**COMPITO SCRITTO A**: Per favore, riscrivi la parte delle voci che si apre con la riga contenente "The image size is (657, 836)." e arriva fino alla fine delle voci, estremi compresi, sostituendo "selector" con "picker" e lasciando invariato tutto il resto. Ometti le immagini.

**BRANO FORNITO**:
Se tutto questo fosse vero saremmo a posto. Sì, perché tutte e tre le macroaree occidentali (Stati Uniti, Europa e Giappone) hanno già toccato il picco nel rapporto tra popolazione attiva e inattiva. Ora il rapporto inizia a scendere: il numero di pensionati è destinato ad aumentare e quindi, come annunciano gli economisti di Morgan Stanley, siamo all’inizio della «storica inversione di un trend trentennale», che porterà a un aumento dei tassi, al ritorno alla crescita e in ultima analisi a una riduzione delle disuguaglianze.
Ma andrà davvero così? Qualcun altro ne dubita. Nonostante l’invecchiamento della popolazione sia un processo già in atto, i tassi restano schiacciati sul pavimento (in alcuni casi addirittura sottoterra), con inflazione e crescita economica che continuano sostanzialmente a viaggiare col motore al minimo.
Il fatto è che il mondo è cambiato: la popolazione va in pensione più tardi, con assegni pensionistici meno generosi e uno stato sociale in lenta ritirata. E soprattutto domina un grande senso di incertezza sul futuro, che alimenta i risparmi (il caso italiano è esemplare in tal senso) e frena i consumi, smentendo il modello teorico degli economisti di Morgan Stanley. E’ la “nuova normalità” e nemmeno la Federal Reserve, banca centrale più potente del mondo, può farci nulla.

**LE VOCI**:
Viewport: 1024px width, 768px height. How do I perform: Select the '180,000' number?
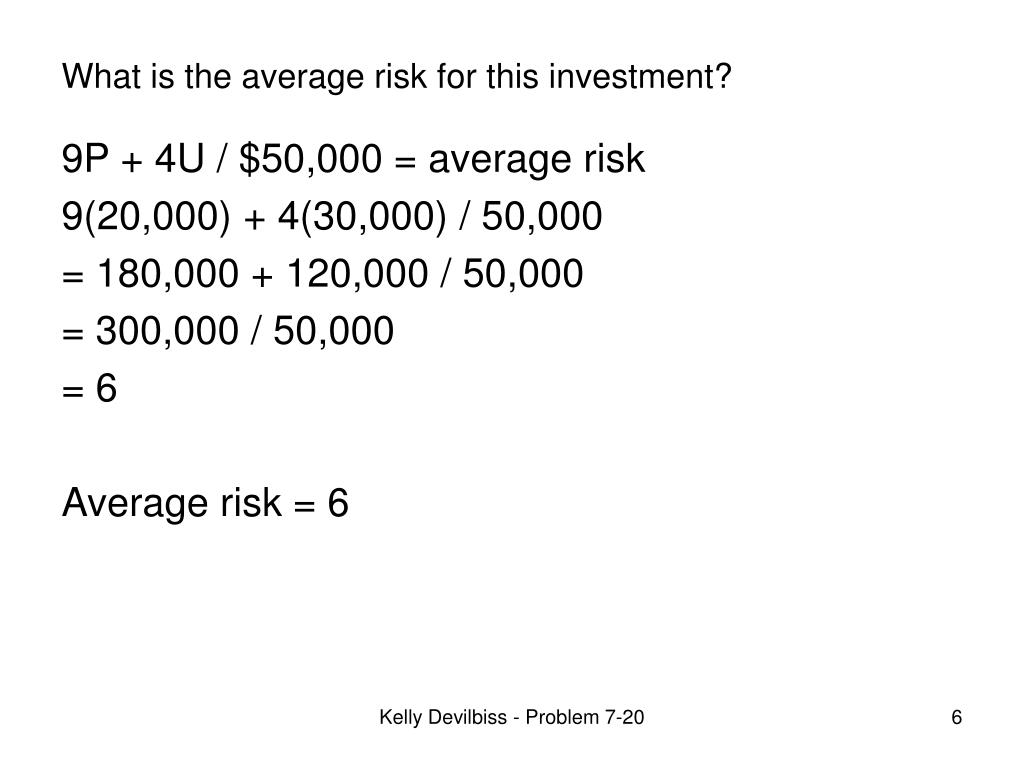(x=168, y=274)
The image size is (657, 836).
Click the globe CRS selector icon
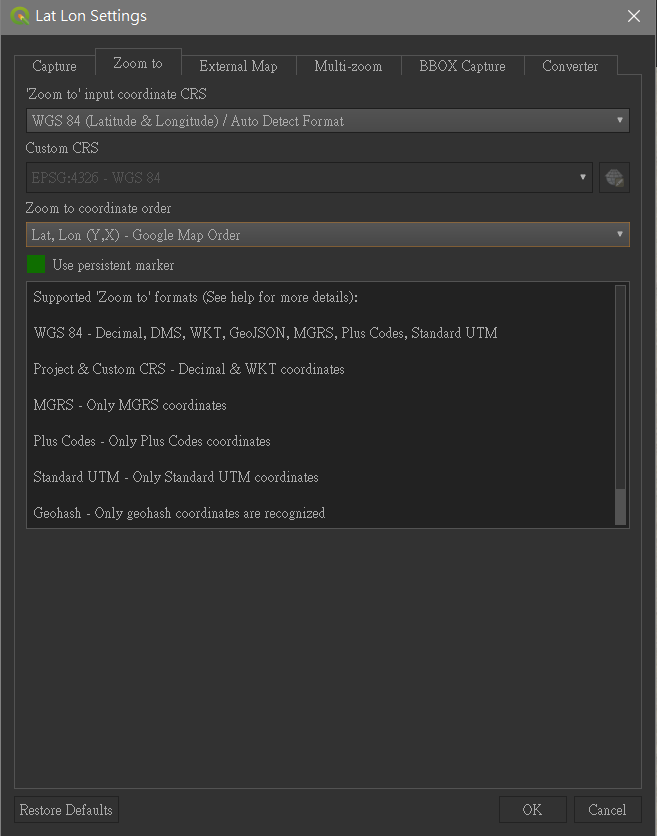pyautogui.click(x=614, y=177)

**COMPITO SCRITTO B**: Quali sono le tre macroaree occidentali indicate nel brano fornito?

**SOLUZIONE A**:
The image size is (657, 836).
Click the globe CRS picker icon
pyautogui.click(x=614, y=177)

**SOLUZIONE B**: Stati Uniti, Europa e Giappone.